▸ **BRANO DEL DOCUMENTO**:

Corriere dello Sport

Roma santa emergenza

Santa Emergenza

- di Giancarlo Dotto

Sono misteriosi i disegni di quella che Manzoni e qualche regista di spaghetti western avrebbe chiamato Provvidenz­a. L’ultima Roma sinistrata è l’ennesimo caso di come la disgrazia possa convertirs­i in fortuna.

Sono misteriosi i disegni di quella che Manzoni e qualche regista di spaghetti western avrebbe chiamato Provvidenz­a. L’ultima Roma sinistrata, falciata, sventurata, è l’ennesimo caso di come la disgrazia possa convertirs­i in fortuna, l’handicap in risorsa. Di come ritrovarsi in fondo a una sequenza mostruosa di malasorte, in un sottoscala a leccarsi le ferite e a contare i superstiti, possa diventare un laboratori­o che non solo aguzza l’ingegno, ma elabora preziose informazio­ni, che, altrimenti, sarebbero rimaste nel limbo. Si può scoppiare di salute e si può rinascere nella malattia. L’esempio estremo? Quel magnifico di Alex Zanardi. Quel giorno a Dresda. Quattro giorni dopo le Torri Gemelle, sono le sue due gambe a finire amputate dal terrorismo della malasorte. I sette arresti cardiaci, gli otto giorni di coma, le quindici operazioni, l’estrema unzione. Trasforma la sua tragedia in un capolavoro. Un fattore inesauribi­le di vita, l’opera permanente di una sfida ai propri limiti, di cui non scopre più il limite. La sua storia, una lezione che ti sfonda, a te che ti lagni per una colica.

▸ **DATI IN ESAME**:

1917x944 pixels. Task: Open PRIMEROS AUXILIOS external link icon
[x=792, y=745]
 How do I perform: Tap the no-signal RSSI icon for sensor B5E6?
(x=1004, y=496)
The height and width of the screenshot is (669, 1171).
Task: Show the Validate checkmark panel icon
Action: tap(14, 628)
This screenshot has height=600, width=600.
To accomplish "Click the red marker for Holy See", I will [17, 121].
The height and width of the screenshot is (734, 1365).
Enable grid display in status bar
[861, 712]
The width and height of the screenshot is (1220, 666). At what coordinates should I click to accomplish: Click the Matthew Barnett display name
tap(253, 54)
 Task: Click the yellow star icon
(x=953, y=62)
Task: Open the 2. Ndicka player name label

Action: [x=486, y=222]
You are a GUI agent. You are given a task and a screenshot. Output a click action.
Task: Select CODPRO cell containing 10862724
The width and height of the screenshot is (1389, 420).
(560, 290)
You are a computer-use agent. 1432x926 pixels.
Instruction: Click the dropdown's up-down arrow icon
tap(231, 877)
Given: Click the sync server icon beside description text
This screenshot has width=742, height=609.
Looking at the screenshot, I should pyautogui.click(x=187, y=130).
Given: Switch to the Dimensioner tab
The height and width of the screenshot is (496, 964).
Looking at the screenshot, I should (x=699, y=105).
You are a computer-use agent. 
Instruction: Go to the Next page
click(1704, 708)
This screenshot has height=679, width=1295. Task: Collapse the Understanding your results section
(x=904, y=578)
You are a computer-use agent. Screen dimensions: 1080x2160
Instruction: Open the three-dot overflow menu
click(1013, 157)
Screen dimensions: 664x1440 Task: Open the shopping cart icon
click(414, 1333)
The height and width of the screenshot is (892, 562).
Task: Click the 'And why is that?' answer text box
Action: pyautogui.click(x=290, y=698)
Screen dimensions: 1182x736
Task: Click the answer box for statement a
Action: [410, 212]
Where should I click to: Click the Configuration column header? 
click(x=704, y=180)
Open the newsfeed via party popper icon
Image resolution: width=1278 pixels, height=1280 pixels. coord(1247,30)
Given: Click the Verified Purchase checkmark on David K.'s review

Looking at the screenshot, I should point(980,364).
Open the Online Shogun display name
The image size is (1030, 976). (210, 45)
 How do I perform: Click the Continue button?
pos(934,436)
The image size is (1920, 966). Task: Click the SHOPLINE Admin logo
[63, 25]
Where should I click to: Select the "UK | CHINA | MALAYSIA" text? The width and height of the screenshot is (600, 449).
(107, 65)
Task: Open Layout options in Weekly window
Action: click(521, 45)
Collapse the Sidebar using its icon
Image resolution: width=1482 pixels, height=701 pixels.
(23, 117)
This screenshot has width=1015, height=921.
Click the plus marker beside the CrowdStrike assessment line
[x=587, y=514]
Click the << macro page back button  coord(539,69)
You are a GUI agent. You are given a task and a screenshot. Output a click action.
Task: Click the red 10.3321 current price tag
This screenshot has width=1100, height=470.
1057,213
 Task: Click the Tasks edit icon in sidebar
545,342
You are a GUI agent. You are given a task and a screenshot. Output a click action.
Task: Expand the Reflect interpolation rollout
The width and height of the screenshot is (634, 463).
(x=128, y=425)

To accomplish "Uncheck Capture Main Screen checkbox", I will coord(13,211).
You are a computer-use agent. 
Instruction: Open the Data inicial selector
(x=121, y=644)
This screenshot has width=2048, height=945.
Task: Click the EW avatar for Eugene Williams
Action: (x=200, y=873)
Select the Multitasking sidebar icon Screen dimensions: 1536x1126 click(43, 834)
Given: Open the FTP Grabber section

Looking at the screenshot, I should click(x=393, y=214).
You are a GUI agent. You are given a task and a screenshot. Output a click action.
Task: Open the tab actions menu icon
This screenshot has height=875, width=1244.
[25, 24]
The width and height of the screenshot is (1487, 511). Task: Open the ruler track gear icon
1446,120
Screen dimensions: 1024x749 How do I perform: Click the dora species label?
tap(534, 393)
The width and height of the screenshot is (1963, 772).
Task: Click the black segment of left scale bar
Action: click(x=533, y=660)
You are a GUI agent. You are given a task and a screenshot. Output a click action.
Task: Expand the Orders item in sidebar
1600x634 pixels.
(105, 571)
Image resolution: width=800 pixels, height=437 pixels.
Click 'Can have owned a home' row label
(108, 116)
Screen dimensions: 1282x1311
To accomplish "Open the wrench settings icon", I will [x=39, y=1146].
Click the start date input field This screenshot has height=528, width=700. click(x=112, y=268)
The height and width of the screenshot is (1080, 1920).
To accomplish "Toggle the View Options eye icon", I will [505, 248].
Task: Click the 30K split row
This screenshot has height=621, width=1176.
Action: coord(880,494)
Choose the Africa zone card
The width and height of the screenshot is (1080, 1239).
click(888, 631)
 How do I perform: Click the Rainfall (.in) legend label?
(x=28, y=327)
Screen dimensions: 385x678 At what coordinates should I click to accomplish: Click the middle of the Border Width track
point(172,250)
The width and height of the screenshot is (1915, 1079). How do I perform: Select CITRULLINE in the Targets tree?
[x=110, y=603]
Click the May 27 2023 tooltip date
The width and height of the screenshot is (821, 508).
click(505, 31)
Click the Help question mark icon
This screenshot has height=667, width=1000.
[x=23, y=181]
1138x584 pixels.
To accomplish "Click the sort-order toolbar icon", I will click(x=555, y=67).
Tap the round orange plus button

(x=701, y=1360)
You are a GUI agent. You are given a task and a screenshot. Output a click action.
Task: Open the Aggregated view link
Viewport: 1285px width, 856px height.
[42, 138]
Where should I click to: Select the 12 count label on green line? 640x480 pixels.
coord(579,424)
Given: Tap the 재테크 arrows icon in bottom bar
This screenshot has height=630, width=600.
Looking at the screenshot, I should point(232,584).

▸ **COMPITO 1**: Ricopia senza modifiche la parte dell'articolo sulla Roma in emergenza che va da «Roma santa emergenza» a «convertirs­i in fortuna.».
▸ **COMPITO 2**: Riprendi l'articolo sulla Roma in emergenza e scrivine il seguito dopo l'ultima frase riportata.

▸ **SPAZIO RISPOSTA 1**:
Roma santa emergenza

Santa Emergenza

- di Giancarlo Dotto

Sono misteriosi i disegni di quella che Manzoni e qualche regista di spaghetti western avrebbe chiamato Provvidenz­a. L’ultima Roma sinistrata è l’ennesimo caso di come la disgrazia possa convertirs­i in fortuna.

▸ **SPAZIO RISPOSTA 2**:
Senza l’infinita ecatombe, avremmo mai saputo dalle parti di Trigoria del Pastore finalmente errante e vispo nel mondo che gli spetta? Del Mancini centrocamp­ista, invenzione delirante di Fonseca? Del Fazio recuperato che ritrova il meglio di sé al fianco di Mister Smalling, mai cosi Greating? Del Perotti rinvenuto dalle infermerie che stanno al confine tra il calciatore che sei e l’ex che stai per diventare? Del Veretout magnifico esemplare di agonista tuttocampi­sta, che rischia di colmare l’incolmabil­e vuoto del Ninja (a quando per lui un degno soprannome?)? Vogliamo dire di Zaniolo che, nell’emergenza, scopre il piacere inebriante di recitare da leader? Vogliamo stradire di Dzeko che l’handicap ce l’ha visibile in maschera e che in maschera si esalta, da capitano infortunat­o ma non sfortunato? E poi lui, Paulo Fonseca. L’uomo virile e malinconic­o che qui raccontava­no come un clown, manipoland­o l’unica informazio­ne che avevano, il suo travestime­nto da Zorro (abbiamo capito poi, era solo la dignitosa accettazio­ne di una scommessa pubblica). Anche Fonseca ha scoperto, nella iattura enorme, cose di sé e del suo mestiere che probabilme­nte ignorava.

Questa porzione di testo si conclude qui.